**YOUR OBJECTIVE**. Could you repeat the entries below exactly, but only from the line with "Select first carousel slide dot" through the line with "Task: Open the Dashboard icon in sidebar", and without any picture?
────────────────────
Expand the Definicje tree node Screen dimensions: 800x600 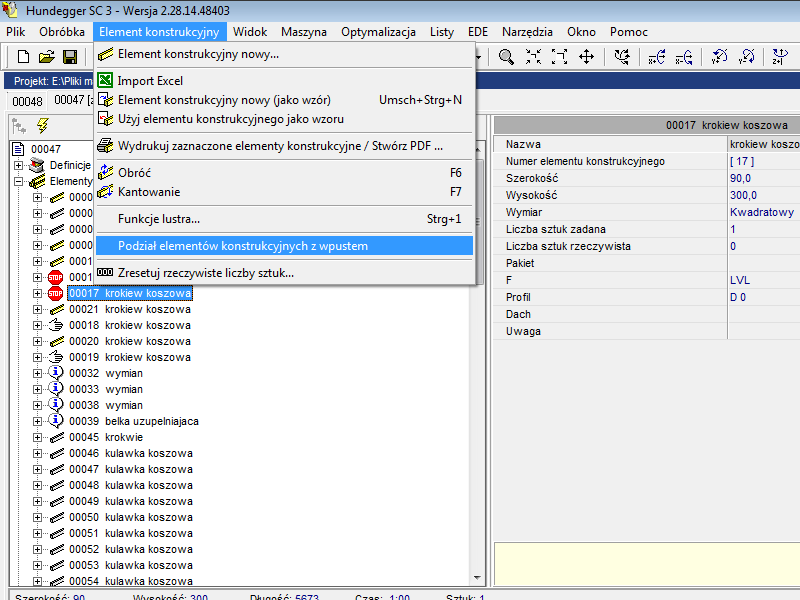coord(18,165)
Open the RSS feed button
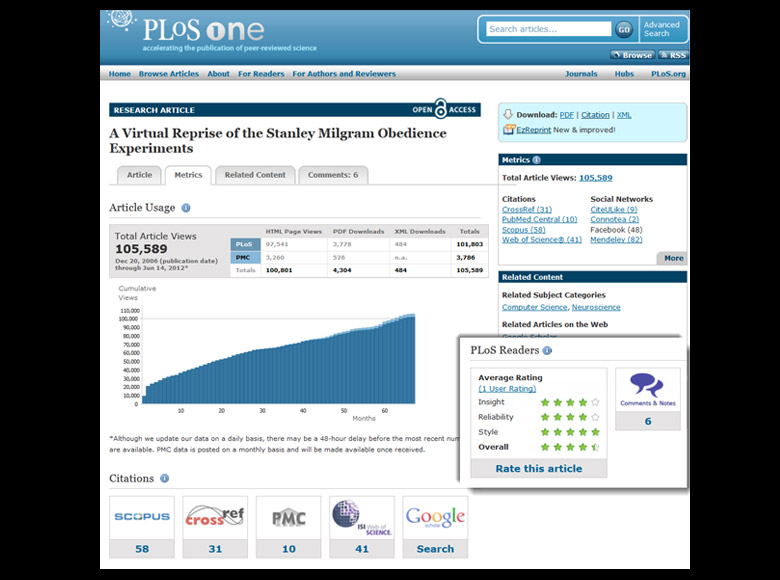Screen dimensions: 780x580 (x=673, y=55)
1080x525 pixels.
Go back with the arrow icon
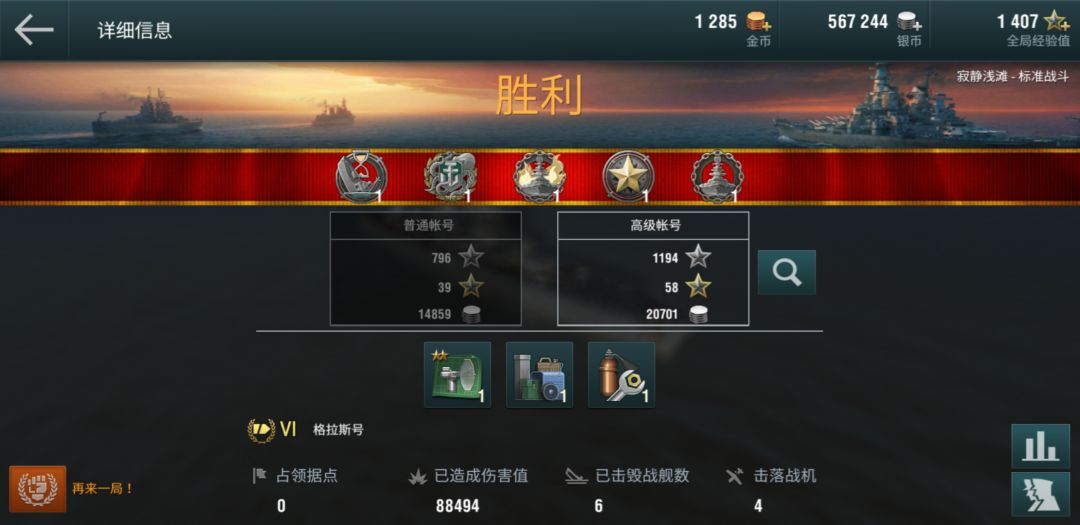coord(34,30)
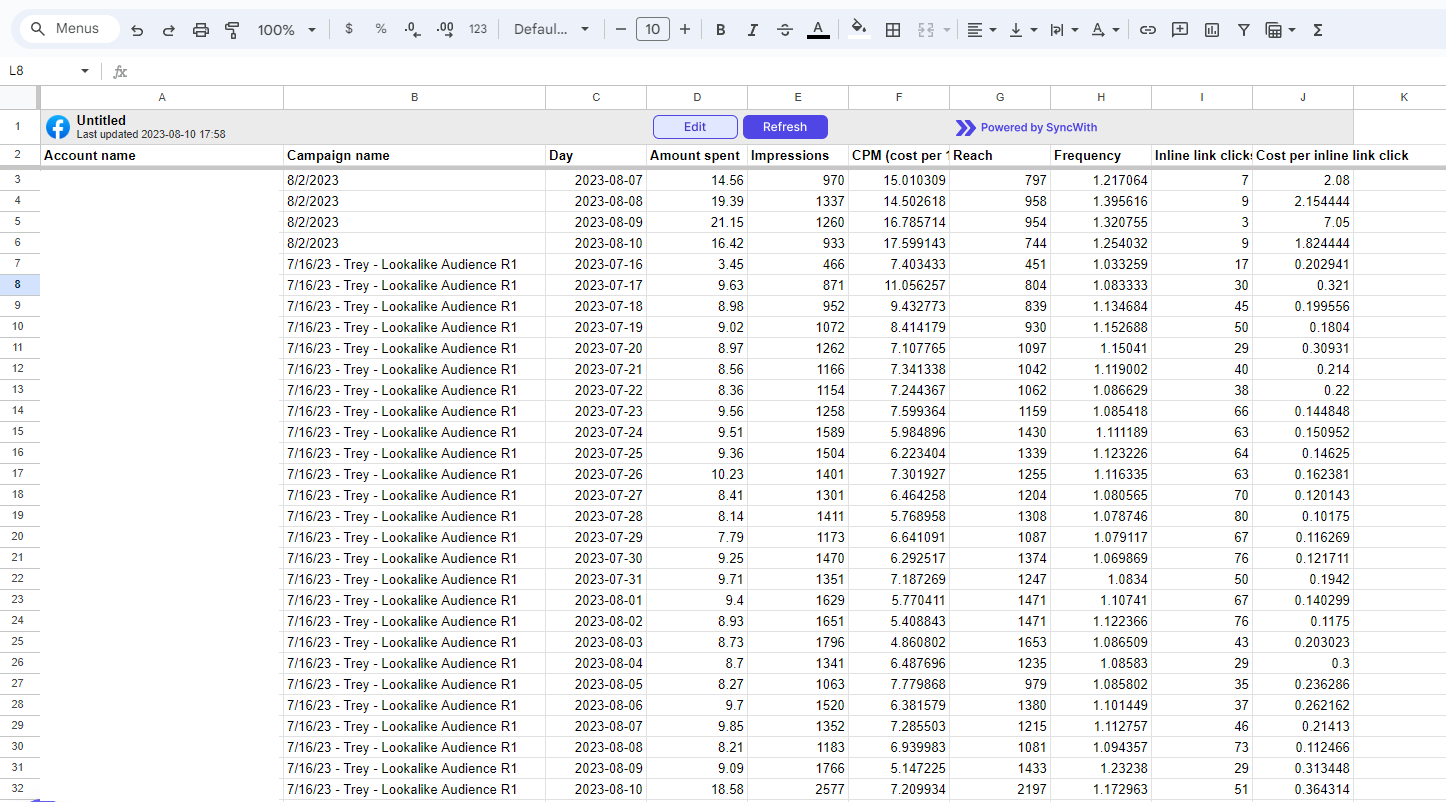Toggle italic formatting
This screenshot has width=1446, height=802.
(x=752, y=30)
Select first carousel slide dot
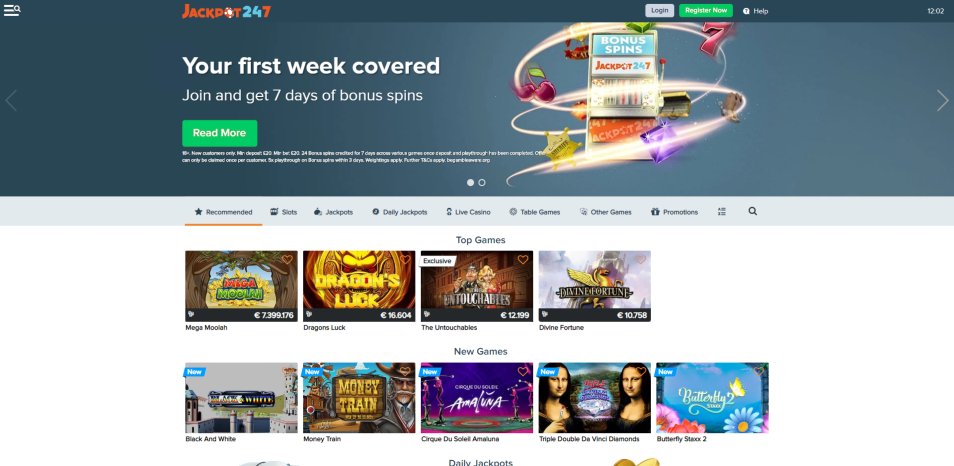Viewport: 954px width, 466px height. [x=470, y=183]
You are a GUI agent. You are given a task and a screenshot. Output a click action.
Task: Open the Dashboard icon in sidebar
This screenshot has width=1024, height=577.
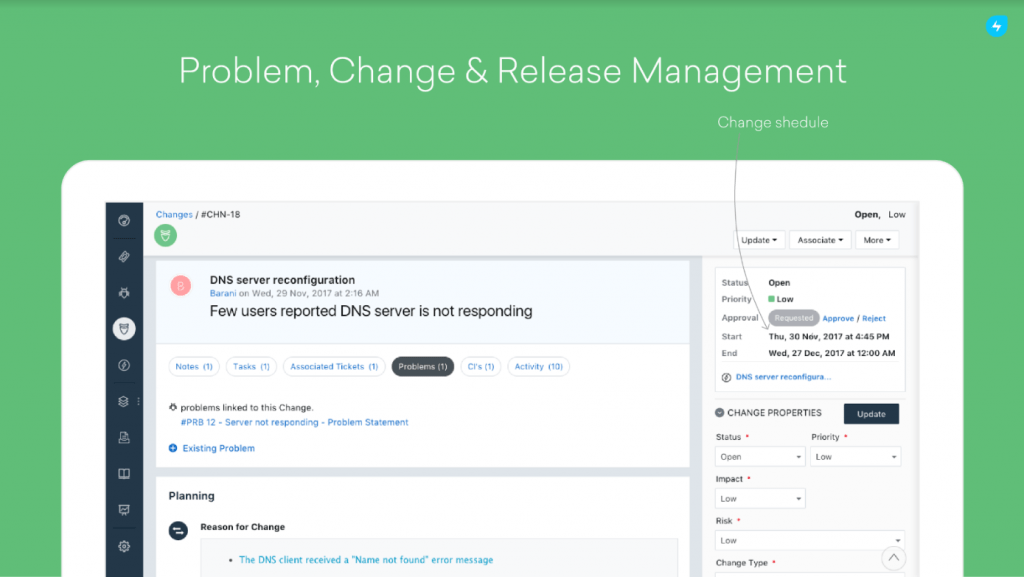(124, 221)
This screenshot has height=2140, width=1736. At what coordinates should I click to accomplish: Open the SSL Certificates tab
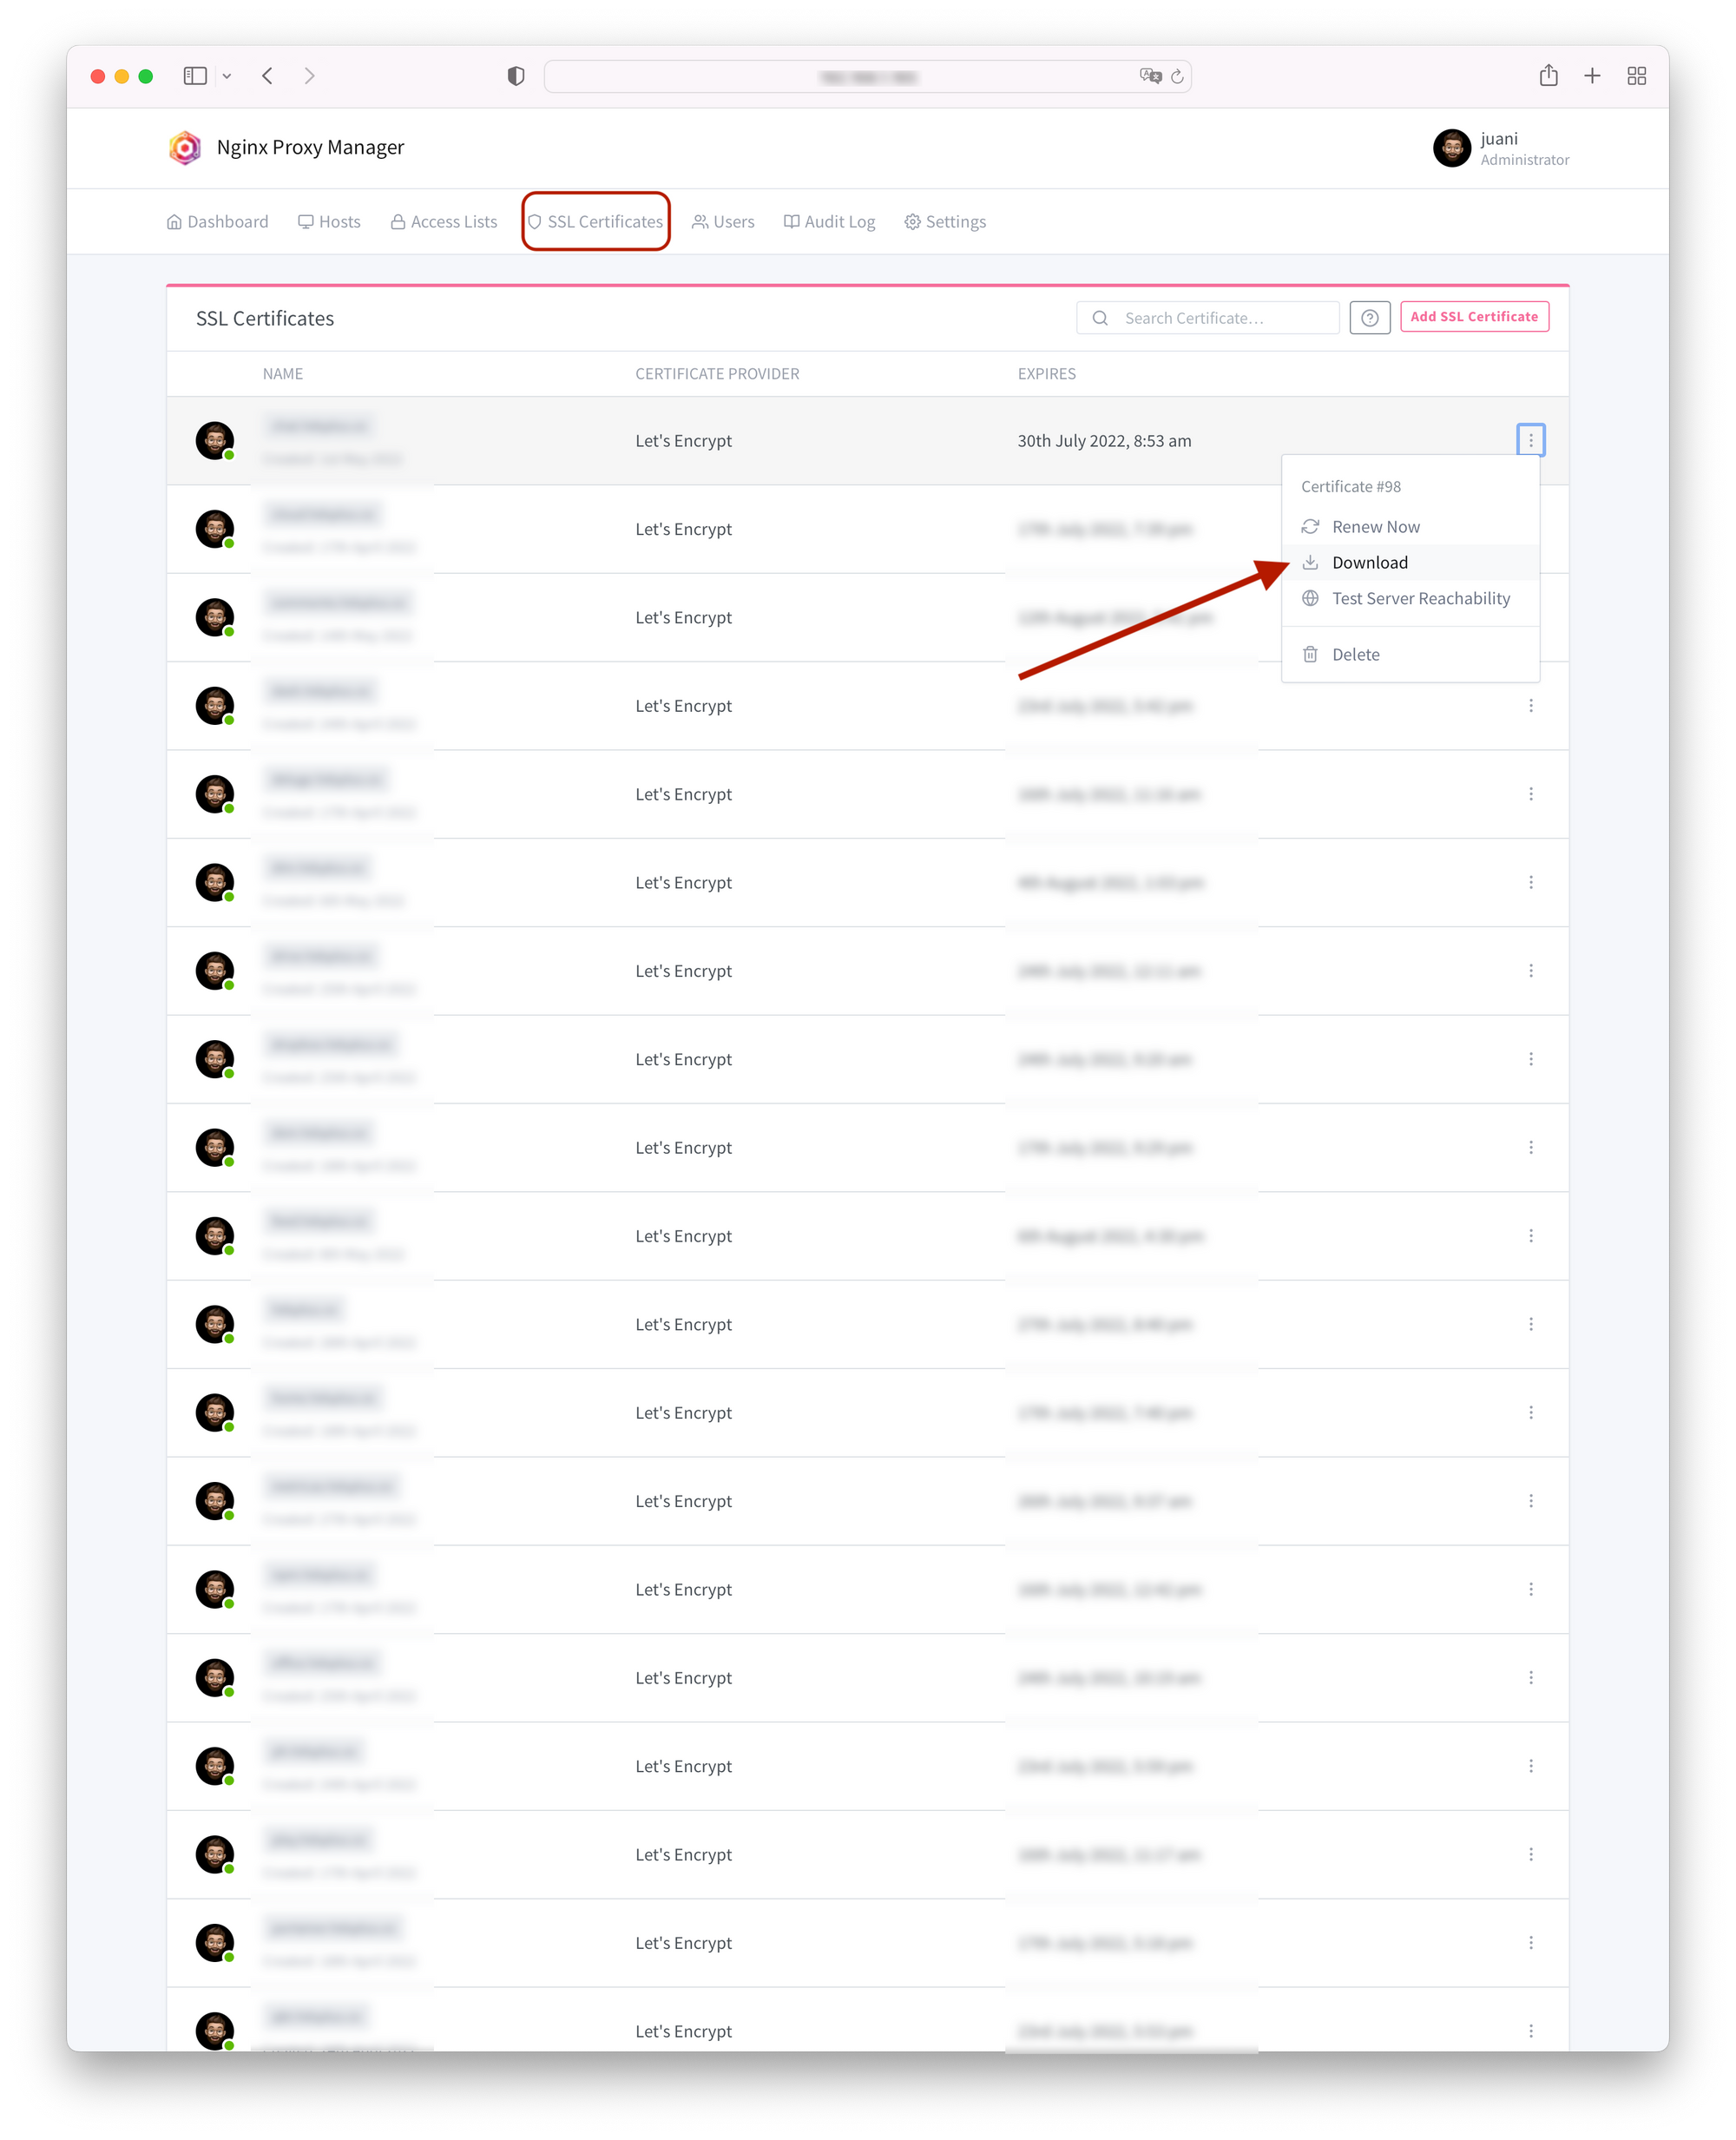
────────────────────
**OUTPUT OF THE TASK**.
Select first carousel slide dot
Viewport: 954px width, 466px height. [x=470, y=183]
You are a GUI agent. You are given a task and a screenshot. Output a click action.
Task: Open the Dashboard icon in sidebar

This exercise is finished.